Tout au long du processus du soin, l'infirmier doit tenir compte des droits, des croyances et valeurs du patient et qui sont utilisés pour la planification des objectifs fixés. Le but de la pratique infirmière est d'assister le patient dans sa prise en charge afin de stabiliser ou d'améliorer son état de santé. Les soins infirmiers palliatifs impliquent de fournir aux patients en fin de vie des moyens ou encore de l'enseignement qui leur permettent d'acquérir de nouvelles aptitudes facilitant son adaptation avec cette phase la plus vulnérable de la vie. (SFAP, 2005).

Le projet de soins et/ou de vie doit contenir les éléments suivants:

Evaluation de la douleur et soulagement de la souffrance du patient en fin de vie

La recension des écrits révèle la souffrance globale vécus par le patient en fin de vie. C'est prendre en compte: La douleur, la souffrance psychologique, et la souffrance spirituelle (Autret et Gauthier-Pavloff, 2006 ; Deymier, 2000). En effet, la douleur est quasi constante avec des intensités différentes, dans la phase la plus avancée du cancer et en fin de vie. Selon une étude effectuée au niveau de l'INO de Rabat en 1995, et qui a porté sur un échantillon de 100 patients atteints de cancer; on retrouve que la prévalence de la douleur est présente chez plus des deux tiers des malades cancéreux en stade avancé. A son admission, près d'un malade sur deux n'a reçu aucun traitement antalgique; la majorité, soit plus de 90% de ceux souffrant de douleurs intense, n'ont pas été traités par un opioïde puissant. Et en plus, les malades traités le sont de manière inadaptée, inefficace ou irrégulière (Nejmi, 2002).

.D'autres auteurs, ont insisté sur le rôle spécifique de l'infirmier pour évaluer les symptômes des patients en oncologie et ainsi participer à leur qualité de vie tout au long des traitements. Ces douleurs ne doivent pas être minimisées même si elles sont peu intenses. Souffrir physiquement a des répercussions sur la qualité de vie, le moral, l'espérance, les relations avec ses proches de même avec les soignants. Traiter et prévenir la douleur sont des priorités en fin de vie.

C'est ainsi que selon l'Association canadien de norme (2002) les patients privilégient (a) le contrôle des symptômes, et notamment la douleur, (b) la réponse aux besoins et le respect des demandes formulées, (c) le maintien de l'autonomie pour être moins dépendant et accroître leur identité qui tend à diminuer, (d) la relation au corps et le respect de leur intimité, et (e) la conservation des liens: liens sociaux avec leur environnement, respect des spécificités liées à l'ethnie, la culture, et la religion.

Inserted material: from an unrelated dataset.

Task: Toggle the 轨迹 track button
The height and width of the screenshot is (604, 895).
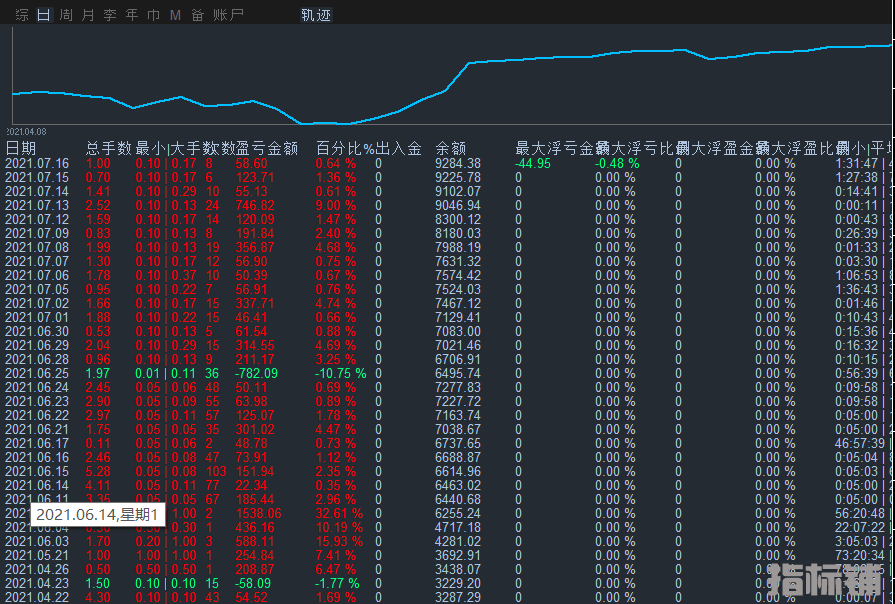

Selon Autret, Gauthier-Pavloff (2006) et Deymier (2000) l'évaluation de la douleur est avant tout observer (ex. : le faciès - la position : repli - protection -défense), écouter le retentissement pour en apprécier la localisation, l'intensité, les conséquences et l'importance dans chacune des composantes physique, affective, cognitive et comportementale.

La méthode d'évaluation doit associer : (a) une connaissance globale de la personne, (b) l'écoute du patient, (c) un examen clinique médical complet, et (d) le choix des critères d'évaluation adapté au contexte pathologique et socioculturel.

Il existe deux types d'échelles : (a) les échelles d'auto-évaluation utilisées chez le patient communiquant et coopérant après lui avoir donné les informations rigoureuses concernant le mode d'emploi, (b) les échelles d'hétéro-évaluation utilisées essentiellement chez le patient non communiquant.

1. 6.1.1 L'évaluation quantitative

Sont utilisées en pratique : (a) L'Échelle Visuelle Analogique (E.V.A.) (annexe 2), la plus utilisée, pour laquelle le chiffre donné par le patient est noté. Cette réglette de 10 cm, non graduée d'un côté, est utilisée par le patient qui déplace le curseur au niveau correspondant à l'intensité de sa douleur. (b) L'Échelle Numérique (E.N.) (annexe 3) : elle permet au patient de coter sa douleur par un chiffre compris entre 0 et 10. 0 correspond à «pas de douleur»et la note 10 correspond à la «douleur maximale imaginable». (c) L'Échelle Verbale Simple (E.V.S.) (annexe 3), elle comporte une série variable de qualificatifs hiérarchisés parmi lesquels le patient choisit celui qui lui paraît le plus adapté à l'intensité de sa douleur ; par exemple: nulle, légère, modérée, intense, extrême

Il convient d'utiliser toujours la même échelle pour un même patient.